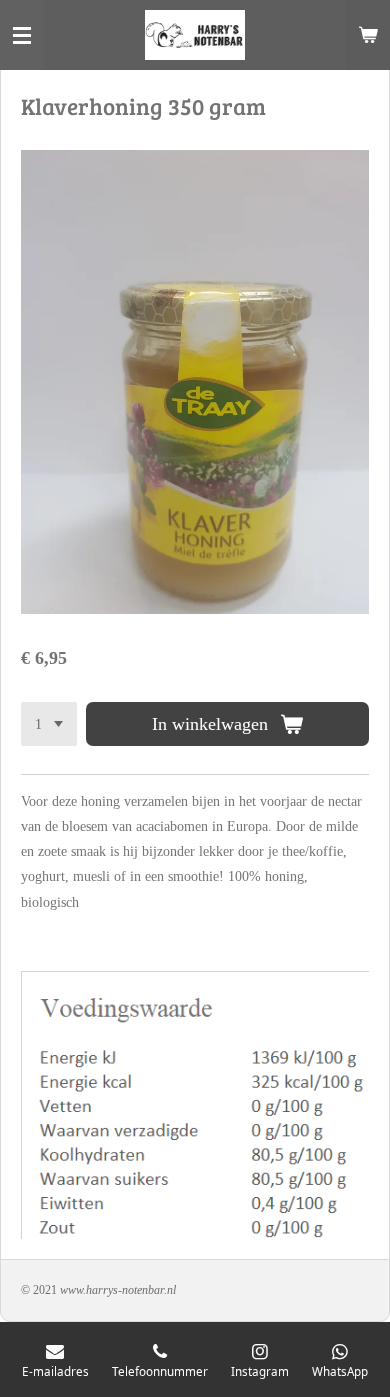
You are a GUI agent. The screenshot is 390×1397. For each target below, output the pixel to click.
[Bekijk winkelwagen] (368, 35)
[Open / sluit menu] (22, 35)
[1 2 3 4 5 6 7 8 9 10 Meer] (49, 724)
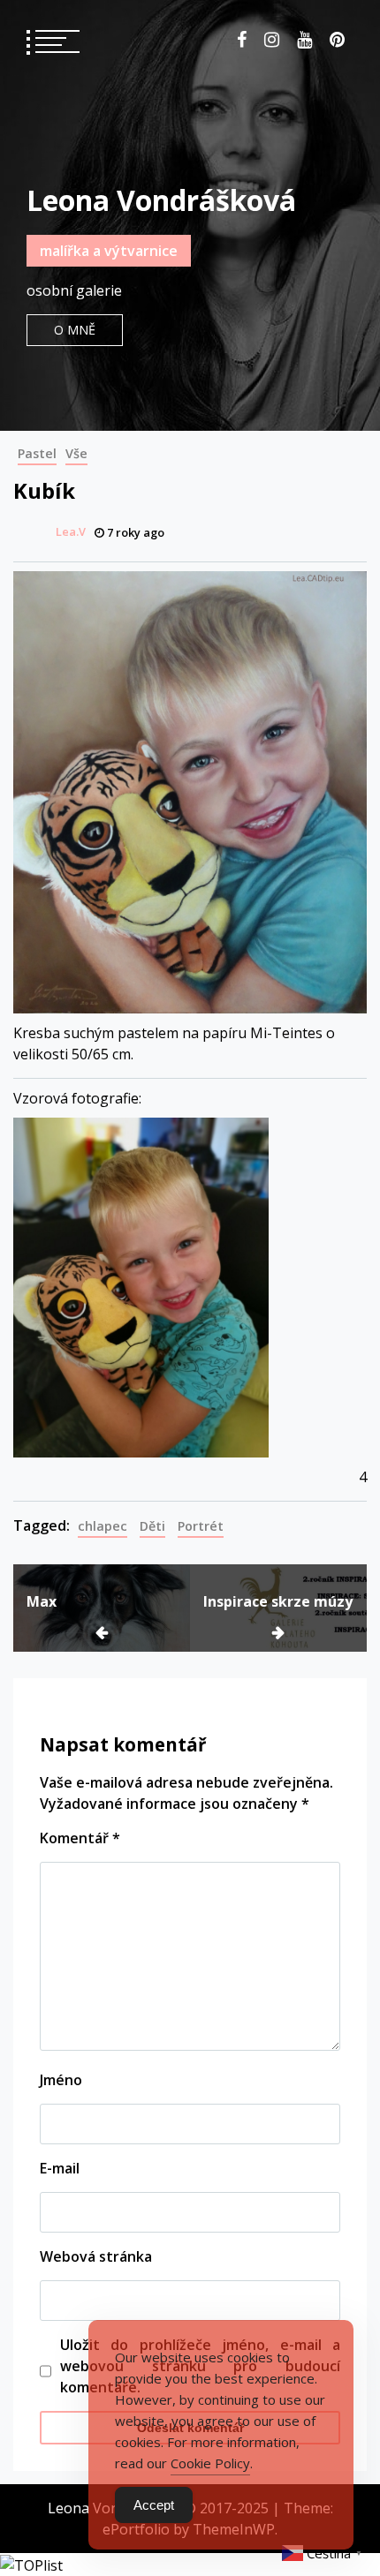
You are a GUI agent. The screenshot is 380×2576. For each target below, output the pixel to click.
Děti (152, 1526)
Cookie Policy (210, 2463)
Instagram (271, 39)
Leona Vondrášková (161, 200)
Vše (76, 453)
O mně (74, 329)
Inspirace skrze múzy (278, 1601)
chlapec (102, 1526)
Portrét (201, 1526)
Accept (153, 2504)
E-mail (60, 2168)
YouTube (304, 39)
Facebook (241, 39)
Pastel (37, 453)
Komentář (80, 1838)
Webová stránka (96, 2256)
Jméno (61, 2080)
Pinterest (337, 39)
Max (42, 1601)
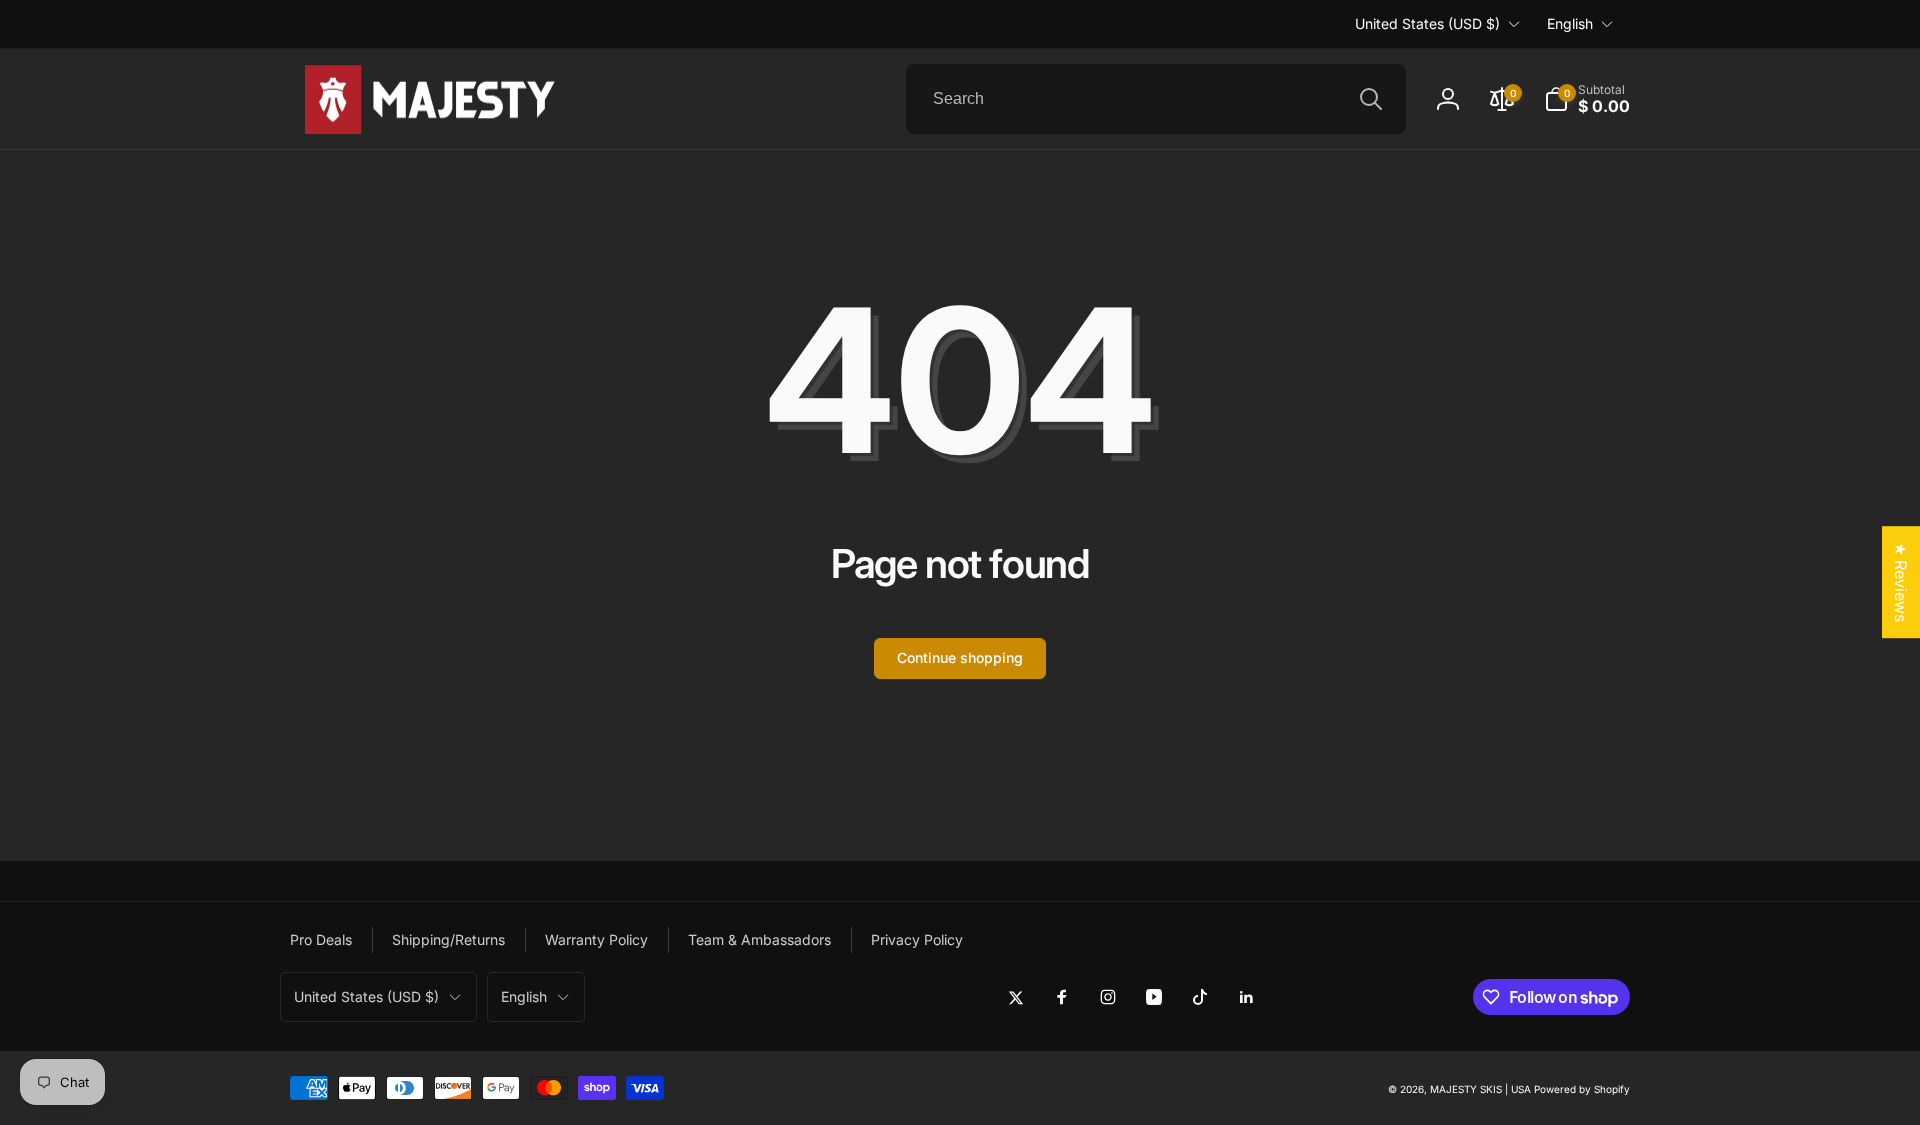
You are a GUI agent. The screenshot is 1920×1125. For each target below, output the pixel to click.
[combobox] (1156, 99)
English (1570, 23)
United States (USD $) (1427, 23)
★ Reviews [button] (1901, 582)
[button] (1587, 99)
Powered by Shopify (1582, 1089)
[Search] (1371, 99)
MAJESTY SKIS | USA (1480, 1089)
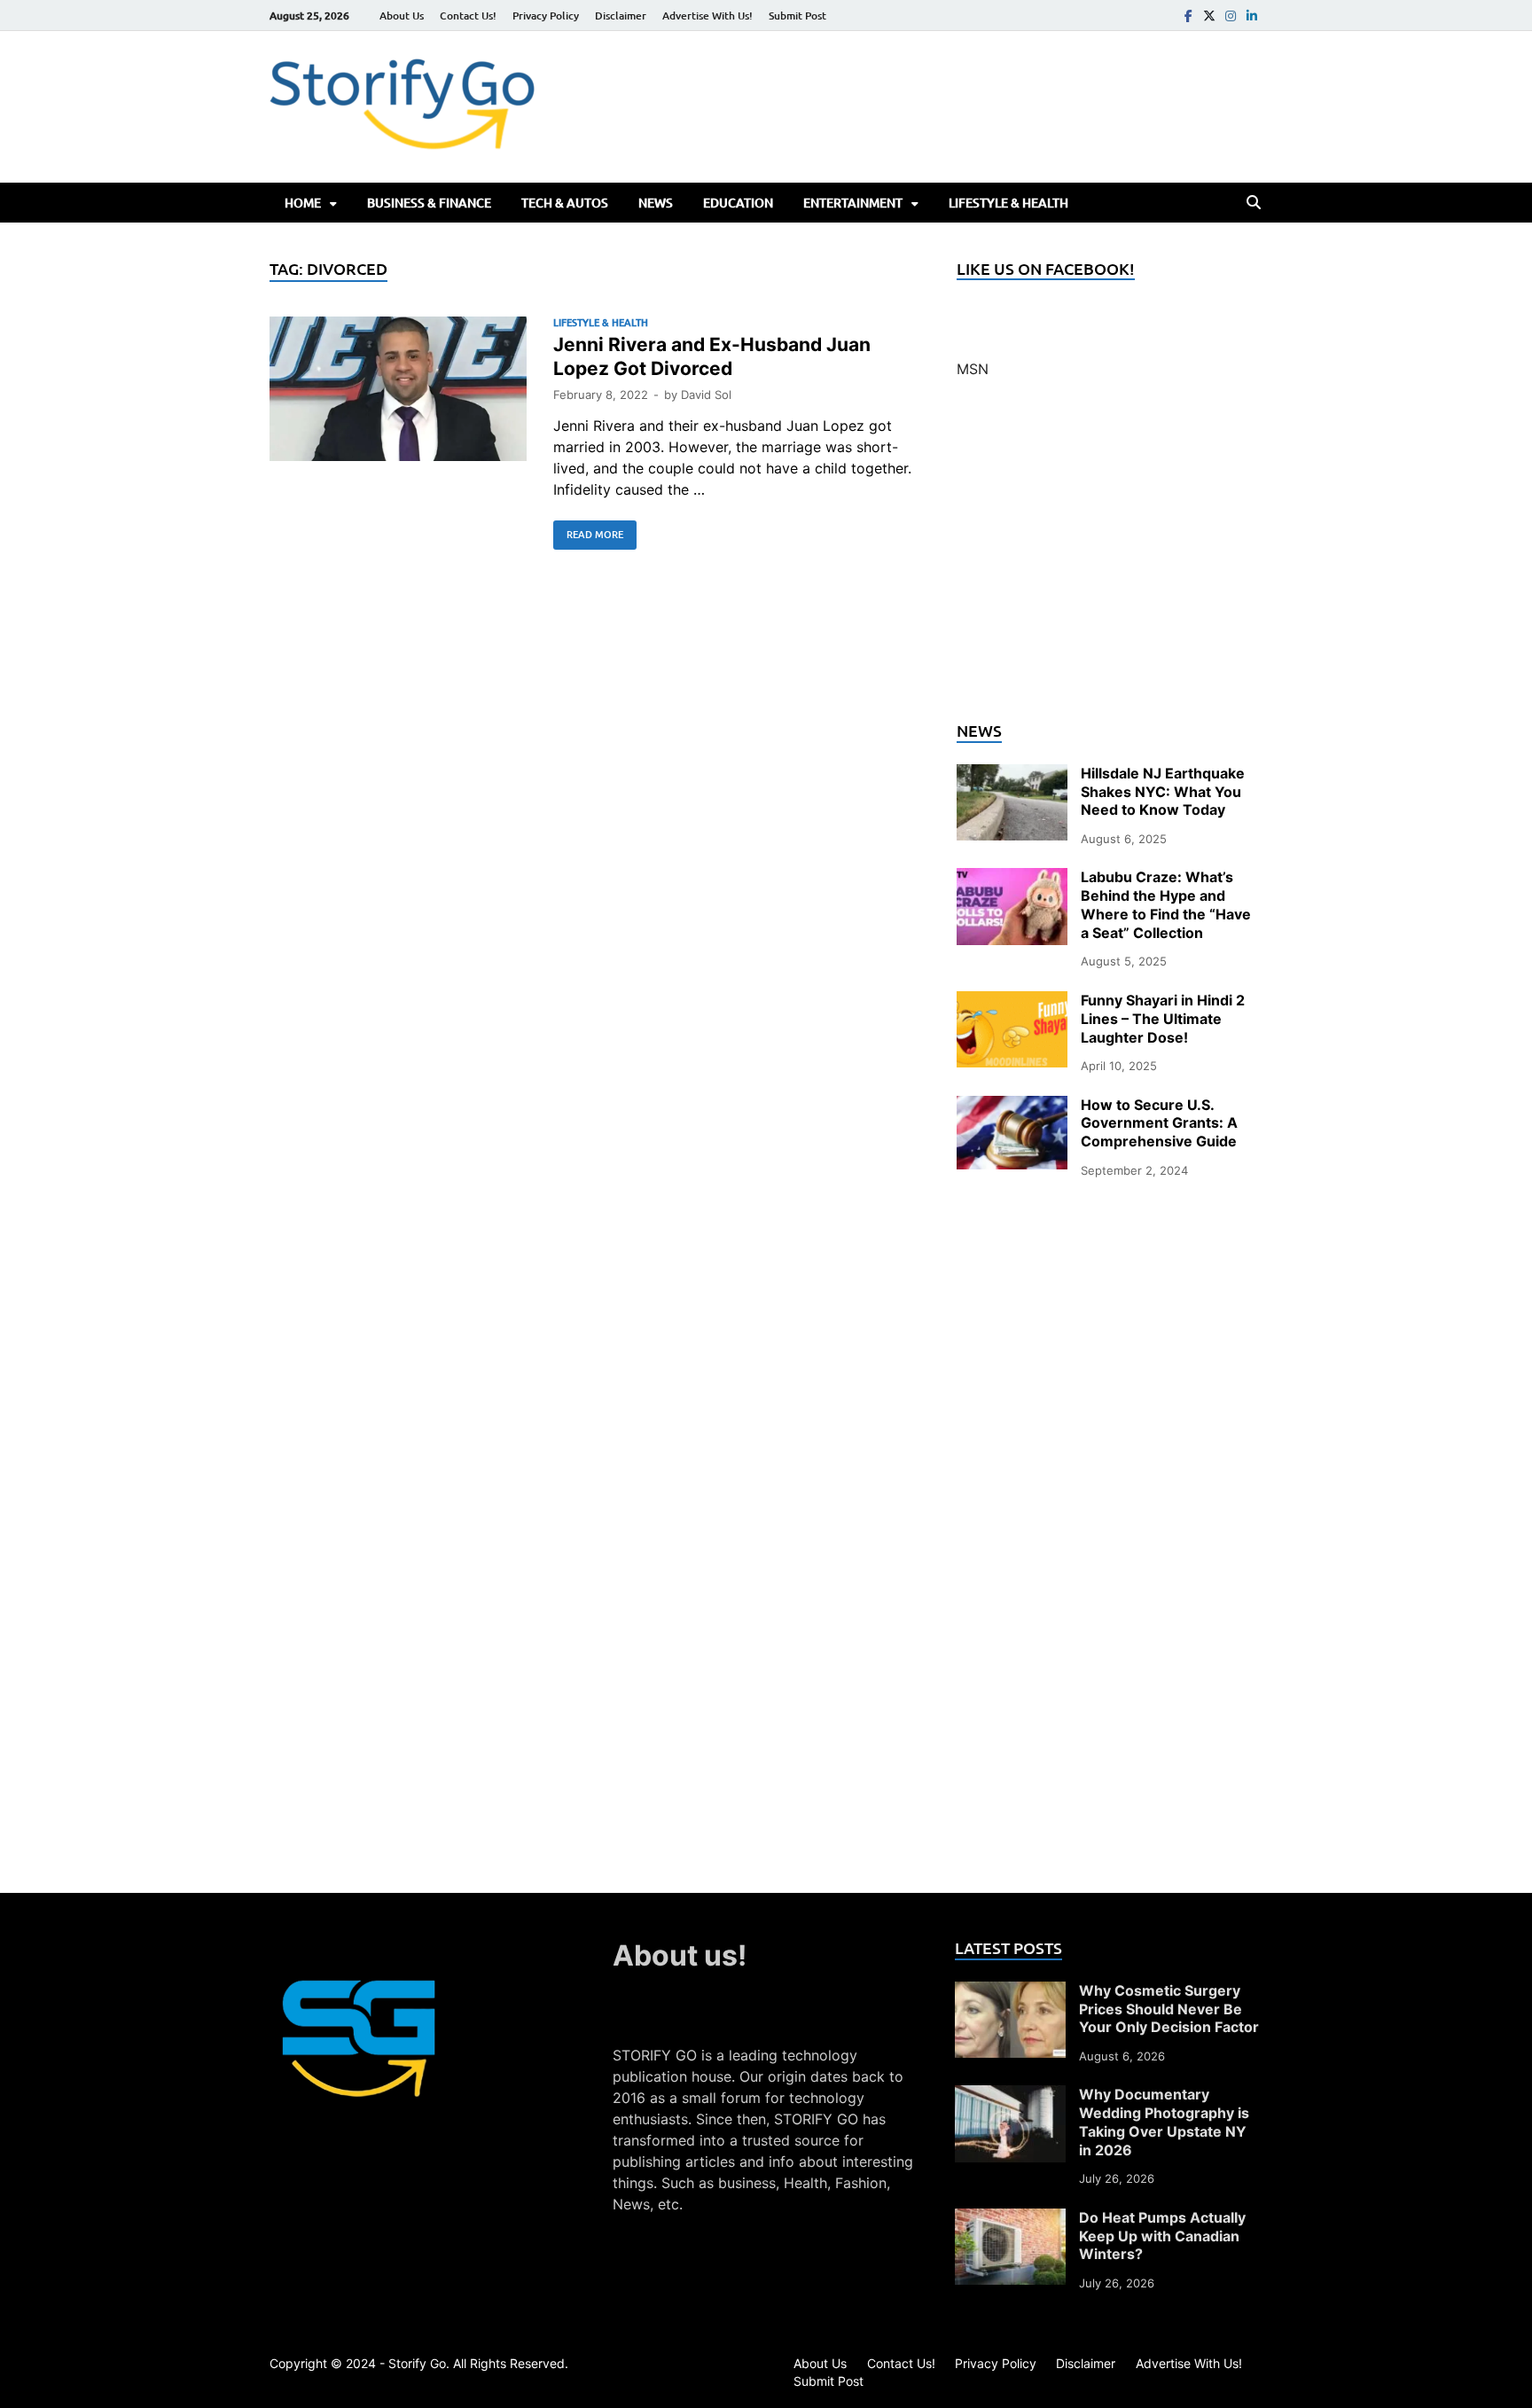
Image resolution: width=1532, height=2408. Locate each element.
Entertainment (853, 202)
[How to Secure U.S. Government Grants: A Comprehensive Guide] (1012, 1106)
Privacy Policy (545, 15)
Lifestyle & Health (1008, 202)
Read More (588, 531)
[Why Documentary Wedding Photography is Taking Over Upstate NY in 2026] (1010, 2096)
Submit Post (797, 15)
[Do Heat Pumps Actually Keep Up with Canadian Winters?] (1010, 2219)
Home (303, 202)
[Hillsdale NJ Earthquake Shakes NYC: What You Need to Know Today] (1012, 775)
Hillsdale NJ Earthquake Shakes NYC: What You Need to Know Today (1163, 791)
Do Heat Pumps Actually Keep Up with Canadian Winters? (1162, 2236)
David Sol (706, 394)
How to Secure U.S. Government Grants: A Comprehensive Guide (1159, 1123)
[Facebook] (1188, 15)
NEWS (655, 202)
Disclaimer (620, 15)
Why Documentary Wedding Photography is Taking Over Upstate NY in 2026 (1164, 2121)
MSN (973, 369)
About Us (401, 15)
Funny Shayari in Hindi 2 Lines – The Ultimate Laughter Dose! (1163, 1018)
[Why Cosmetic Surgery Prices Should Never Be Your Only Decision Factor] (1010, 1992)
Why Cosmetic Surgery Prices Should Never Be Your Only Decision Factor (1169, 2009)
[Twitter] (1209, 15)
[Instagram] (1230, 15)
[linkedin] (1251, 15)
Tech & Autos (564, 202)
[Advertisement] (1109, 560)
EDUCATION (738, 202)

================

## [ASSIGNMENT]
Your answer should be the exact lines above from the one with "Read More (588, 531)" through the one with "Home (303, 202)", both included, and nothing besides.

## [EXERCISE OUTPUT]
Read More (588, 531)
[Why Documentary Wedding Photography is Taking Over Upstate NY in 2026] (1010, 2096)
Submit Post (797, 15)
[Do Heat Pumps Actually Keep Up with Canadian Winters?] (1010, 2219)
Home (303, 202)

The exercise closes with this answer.